The Last Time I Saw My Father

Funny how a memory pops up when we least expect it.  Our minds go to unexpected places at unpredictable times.  Sometimes there’s an obvious link; often, memories seem to appear out of left field like an errant baseball thrown past home plate and into the stands.

The last time I saw my father was at the lunch following my mother’s funeral.  My dad didn’t want a funeral and, along with my two surviving siblings, conspired to make sure that my mother didn’t get the service and burial she would have wanted and deserved.

The grand compromise?  There would be no funeral home service but a small one at the gravesite.  Some compromise.  But that was the best I could do.
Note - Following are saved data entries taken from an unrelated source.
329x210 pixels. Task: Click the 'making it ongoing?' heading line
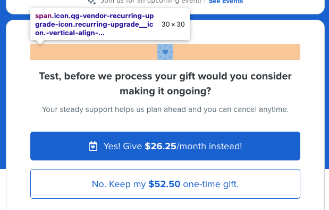(x=165, y=91)

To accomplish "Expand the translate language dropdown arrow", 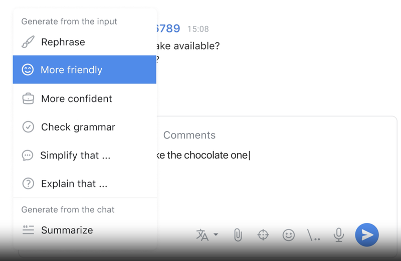I will (x=216, y=235).
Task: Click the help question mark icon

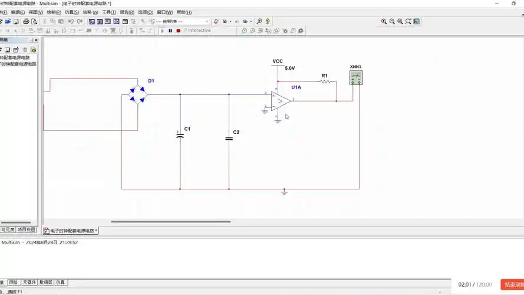Action: [x=268, y=21]

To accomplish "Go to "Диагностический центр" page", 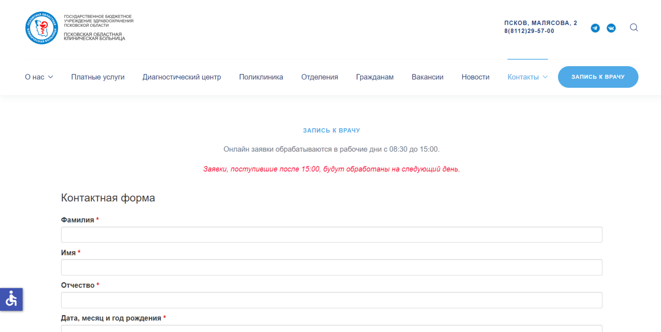I will pos(181,77).
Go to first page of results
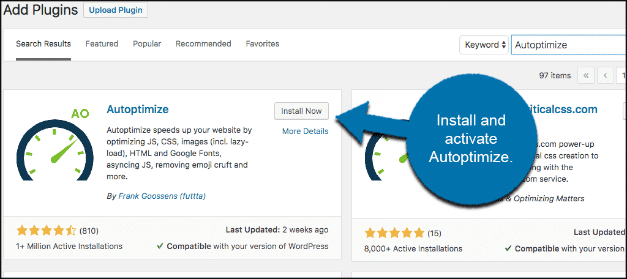The image size is (627, 279). tap(586, 76)
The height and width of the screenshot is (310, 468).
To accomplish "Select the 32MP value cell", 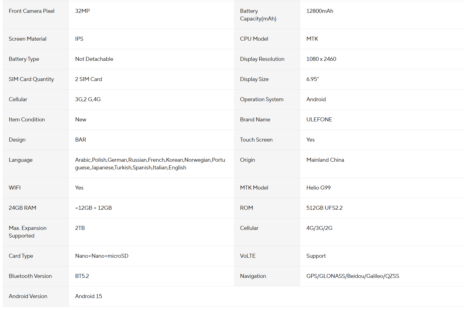I will [x=82, y=11].
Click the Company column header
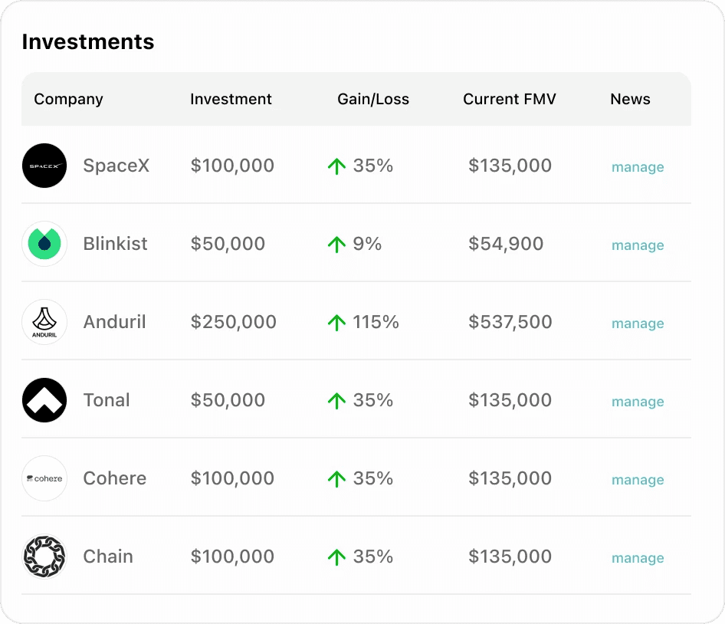The width and height of the screenshot is (725, 624). point(68,99)
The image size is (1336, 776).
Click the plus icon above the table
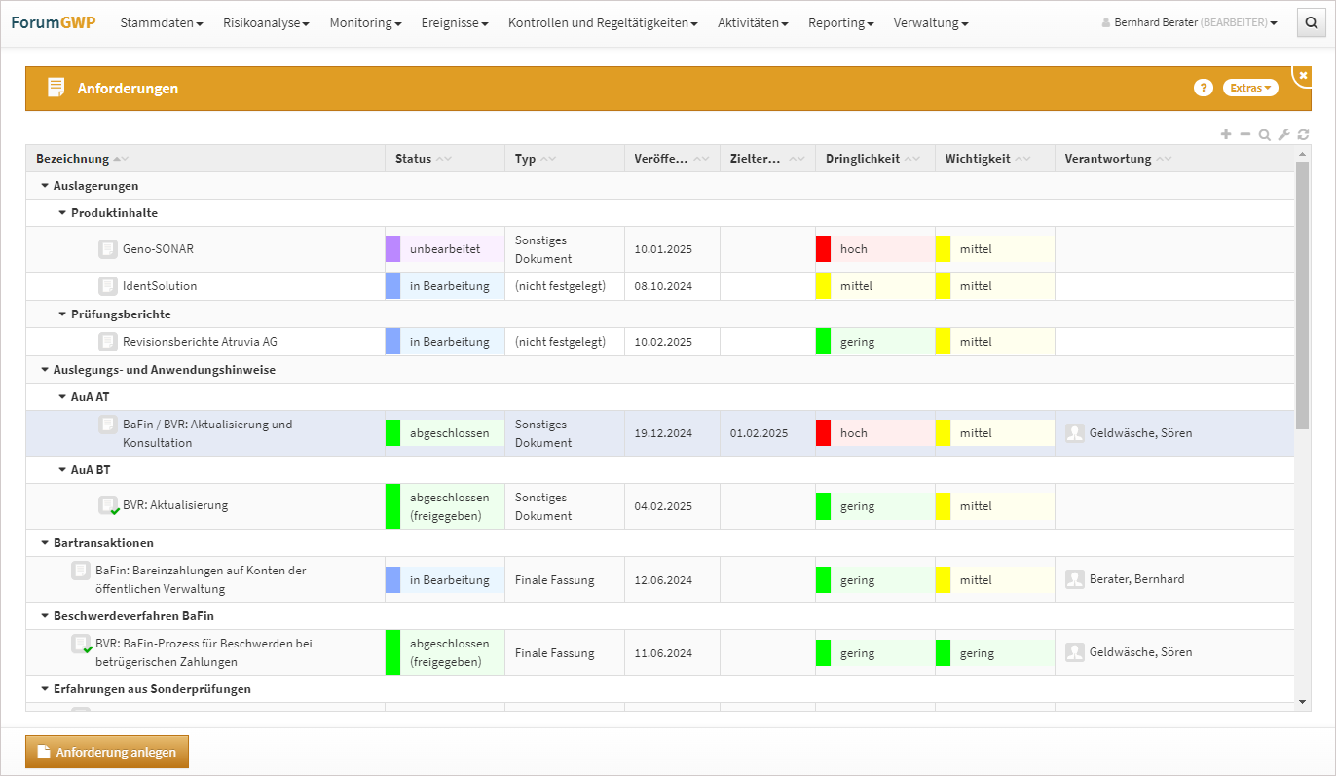(1226, 134)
And there we were standing on the front porch of a distant relative’s home (Everyone else had moved away) —my husband, son, good friend from high school and my dad.
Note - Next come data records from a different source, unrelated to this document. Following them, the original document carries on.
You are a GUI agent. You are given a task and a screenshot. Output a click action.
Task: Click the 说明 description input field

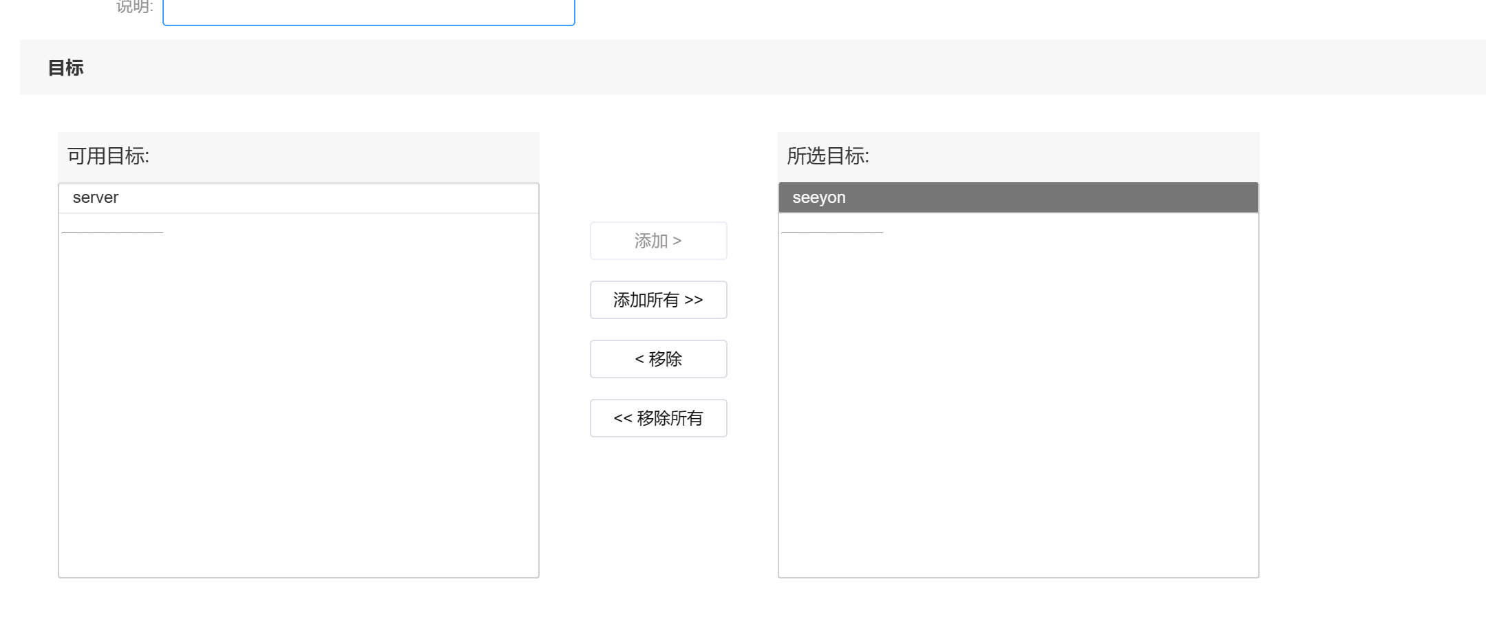coord(368,11)
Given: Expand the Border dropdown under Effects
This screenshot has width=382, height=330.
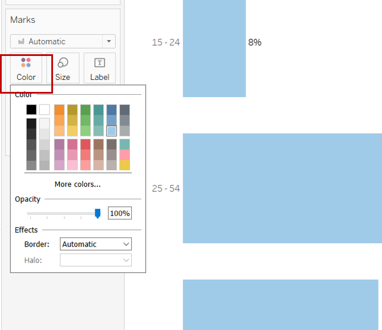Looking at the screenshot, I should pyautogui.click(x=96, y=244).
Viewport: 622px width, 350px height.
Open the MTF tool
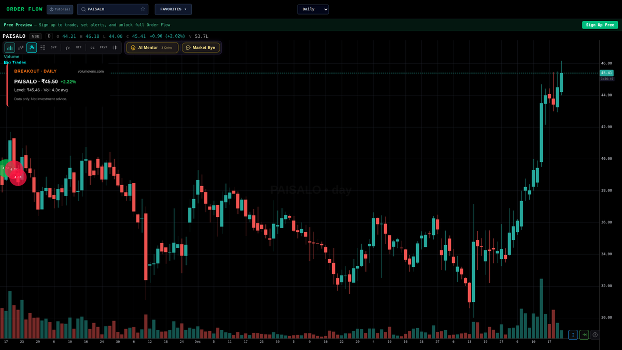(78, 47)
The friend waxed eloquent about how my mother and father had been like substitute parents and how much he appreciated their concern and support.
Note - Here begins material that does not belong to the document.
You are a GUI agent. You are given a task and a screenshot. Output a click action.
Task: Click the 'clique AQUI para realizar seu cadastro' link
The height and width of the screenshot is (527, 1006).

“Well, at least someone appreciates me.”

He looked straight at me.  “That’s more than I can say about some others.”

Was he serious?  What the hell had I done?  Maybe the knock on his head (actually, he fell and suffered a subdural hematoma two days before my mother died)  had rattled his memory.  I’d been the dutiful older daughter who jumped through hoops to make him love me.

Okay, so he was pissed that I’d “forced” a service for my mother.  Well, screw him!  He couldn’t forgive me for what turned out to be a lovely celebration of my mother’s life?

My friend said a quick good-bye and headed for his car.  In what looked like a choreographed move, my son, husband and I stood and walked back inside the house. We were in no mood to weather my father’s abuse.

And that was it: I never hugged my father, said how much I missed my mother or how I knew the next months would be tough but that he could count on me to be there for him whenever he needed me.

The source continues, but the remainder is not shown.